Les modèles en équilibre général donnent des gains quelque peu supérieurs, compris selon les scénarios entre 15 et 80 milliards de dollars - Diao et alii (2001) ; Beghin et alii (2002) ; Achterbosh et alii (2004) -. Des scénarios plus ambitieux de libéralisation, comme la suppression totale des aides et droits de douane, donnent des gains plus élevés, généralement entre 80 et 130 milliards de dollars - Tokarick (2003) ; Francois et Alii (2003) ; Cline (2004) -. La Banque mondiale (2004) trouve des gains très élevés, par rapport aux autres études dans une optique dynamique (369 milliards de dollars pour une libéralisation très ambitieuse du commerce agricole) et, autre point de singularité, essentiellement au bénéfice des PED.

Les effets sur les prix mondiaux agricoles varient également significativement, selon les modèles et les scénarios. Mais pour un accord envisageable au terme du cycle de Doha, ils se situent entre un accroissement de 4 % (Fapri, 2002) à 18 % (Diao et alii , 2001) pour le blé, de l'ordre de 0 à 10 % pour les oléagineux, 2 à 10 % pour le riz, et 2 à 5 % pour la viande bovine.

Dans la plupart des cas, l'UE, et dans une moindre mesure les États-Unis, apparaissent comme les grands gagnants d'un accord, essentiellement grâce aux prix moindres payés par les consommateurs pour leur alimentation. Les pays du groupe de Cairns (qui comprennent des PED comme le Brésil ou l'Argentine) seraient également gagnants du fait de l'ouverture des marchés et de meilleurs termes de l'échange.

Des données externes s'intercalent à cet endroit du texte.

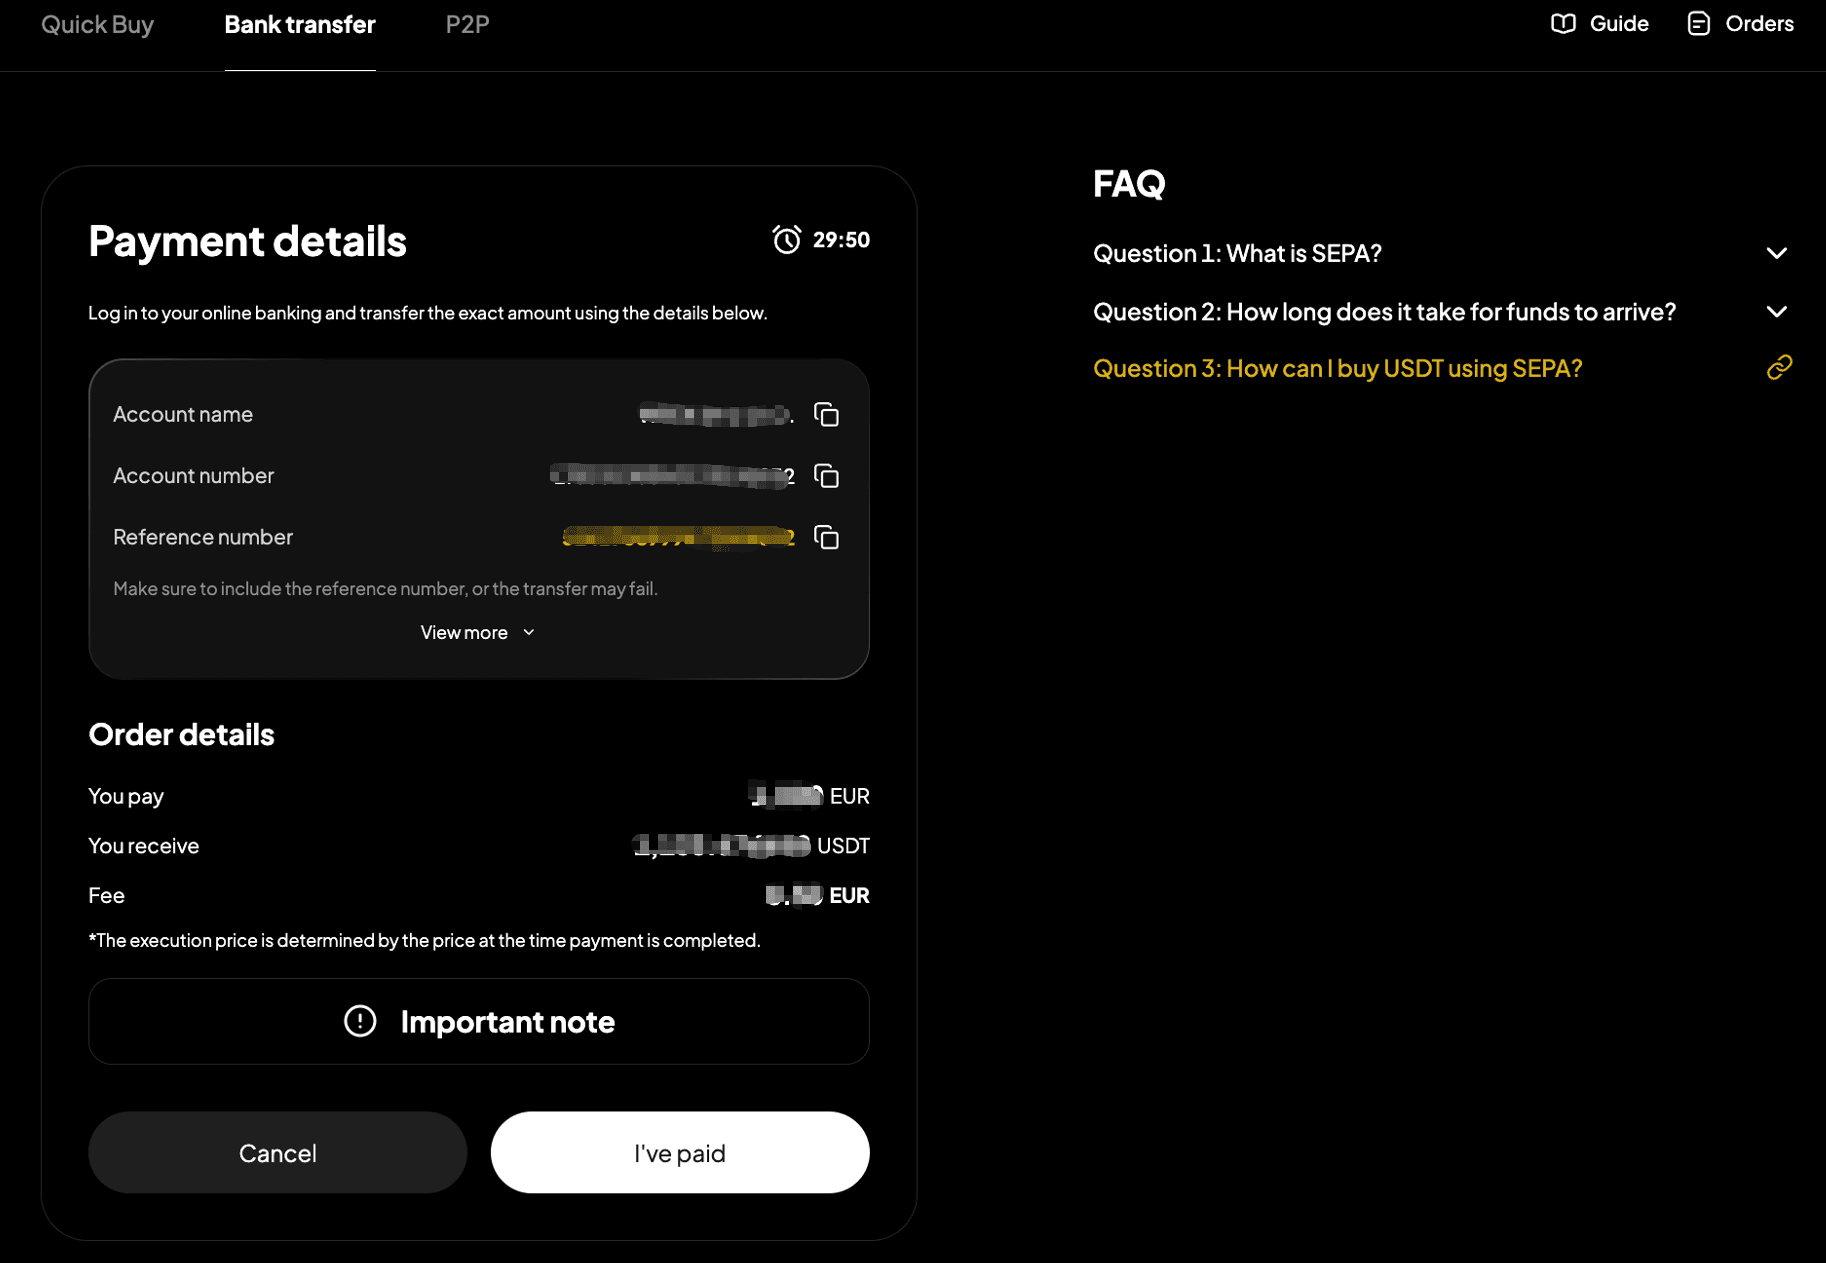Click the Question 1: What is SEPA text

Le débat reste vif en ce qui concerne les gains pour les autres PED. Si certaines études voient dans un accord agricole une source importante de gains pour ces pays (Banque Mondiale, 2004 ; Hertel et alii , 2003), d'autres, comme la Cnuced, trouvent des pertes significatives pour un grand nombre de pays, en particulier les pays insulaires et l'Afrique subsaharienne.

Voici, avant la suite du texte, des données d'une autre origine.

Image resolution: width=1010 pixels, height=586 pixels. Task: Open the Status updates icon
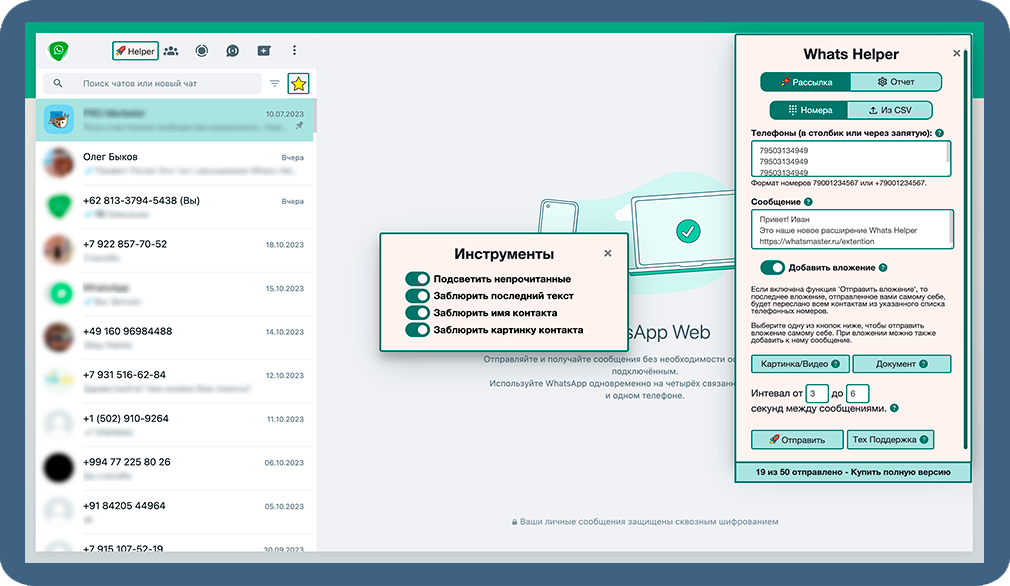(202, 51)
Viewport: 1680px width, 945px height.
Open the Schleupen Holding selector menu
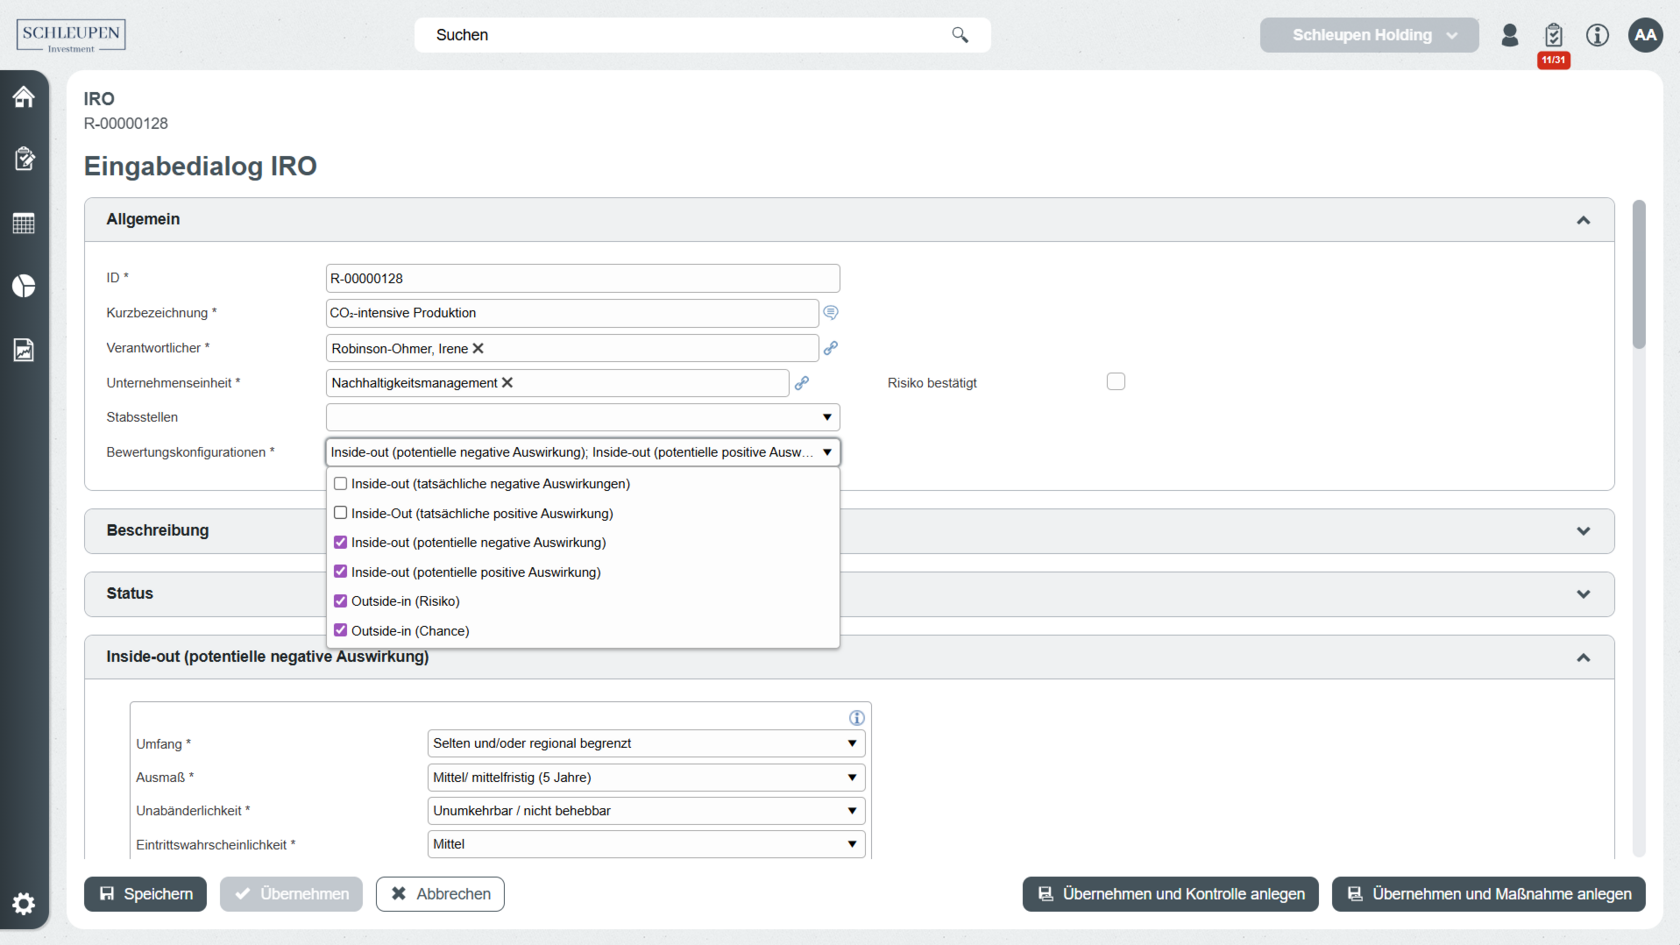(1368, 35)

Que faut-il penser de ces évaluations ? Les travaux du CEPII montrent qu'elles sont trop optimistes pour quatre raisons :

- la protection commerciale n'est pas mesurée avec précision : la Banque mondiale, comme la plupart des autres travaux, estiment les conséquences de l'abaissement des protections douanières en appliquant les formules de réduction tarifaire aux droits appliqués ; or, les pays négocient à l'OMC sur les droits consolidés, qui peuvent être très supérieurs aux droits appliqués et dont l'effet concret sur la baisse des droits effectivement appliqués peut être nul (cf. supra, page 10 et suivantes) ;

- ces simulations n'intègrent pas les régimes préférentiels de manière exhaustive et ne peuvent pas rendre compte de l'érosion de cet avantage de manière satisfaisante ;

- les différents groupes de pays en développement ne sont pas distingués, alors que ce groupe n'a évidemment aucune homogénéité (le Brésil et un pays d'Afrique subsaharienne ont peu de caractéristiques communes en matière d'insertion dans le commerce agricole mondial) : il faudrait distinguer entre exportateurs nets et importateurs nets, PMA bénéficiant d'un accès à droit nul sur les marchés du Nord, PMA spécialisés sur un produit très protégé ;

- enfin, les effets complexes des outils de soutien interne dans les pays du Nord ne sont pas pris en compte.

*

A partir des simulations du CEPII, on peut distinguer deux types d'effets de la libéralisation des marchés agricoles :

- la baisse des tarifs douaniers entraîne une augmentation des exportations agricoles mondiales, cependant très différenciée selon les pays ou les zones géographiques ;

- la baisse des soutiens internes à l'agriculture a un impact sur les prix mondiaux agricoles et sur le revenu réel des différentes zones ou pays .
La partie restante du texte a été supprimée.